To stay within your budget, there may be projects you’ll need to tackle yourself. But be realistic about you or your spouse’s skill level. Just because it looks easy on Pinterest doesn’t mean it wouldn’t be better handled by a professional. When hiring a contractor, verify that the contractor is licensed, insured, and familiar with building costs in your area. You should also have a clearly defined contract with written expectations and deadlines.

When the remodelers come in, treat them well. Show appreciation and courtesy. Kindness goes a long way. If something isn’t going smoothly in the remodel process, be calm and communicate the issue.

Protect your interior. Move vases, lamps, pictures, and anything breakable. If it’s built-in, like a chandelier, take steps to protect it. This includes flooring, which should be covered with cardboard sheets. Don’t just think about the room under renovation. Surrounding rooms should be protected as well.

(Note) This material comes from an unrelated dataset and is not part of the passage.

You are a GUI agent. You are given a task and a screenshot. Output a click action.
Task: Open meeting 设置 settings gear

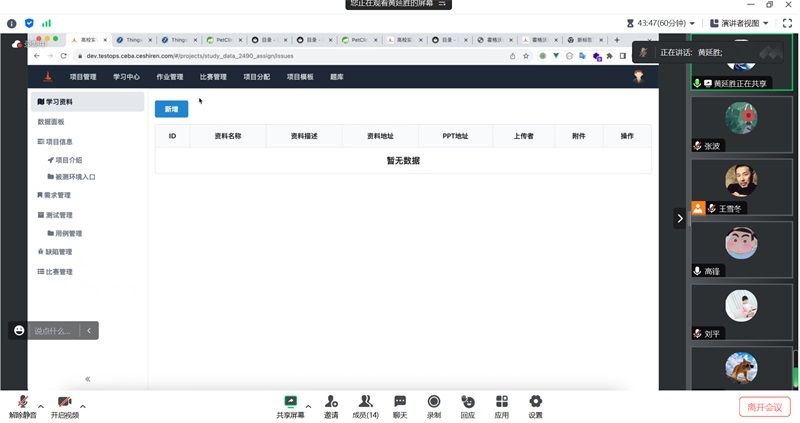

How to Reduce the Cost to Remodel

  • Find ways to refinish or reuse an existing fixture. If you can refinish your tile and keep your bathtub, you will save big. As a bonus, your bathroom won’t be inaccessible for weeks.
  • Don’t move your plumbing if you can avoid it. There are substantial extra costs just to move a sink.
  • Some rooms only need a simple facelift and a coat of paint. Does yours?
  • Consider how labor intensive certain tasks are, such as kitchen backsplash tile, and see if another solution will give the same result.
  • Don’t move windows unless you need to.

Price Isn’t Everything

  • Look at quality and value. Cheap materials may wear down more quickly.
  • “Green” products are often more efficient and reduce utility bills.
  • Buy faucets with replaceable parts. Otherwise you’ll need to replace the entire thing if something breaks.

If you could remodel any room in your home, what would it be?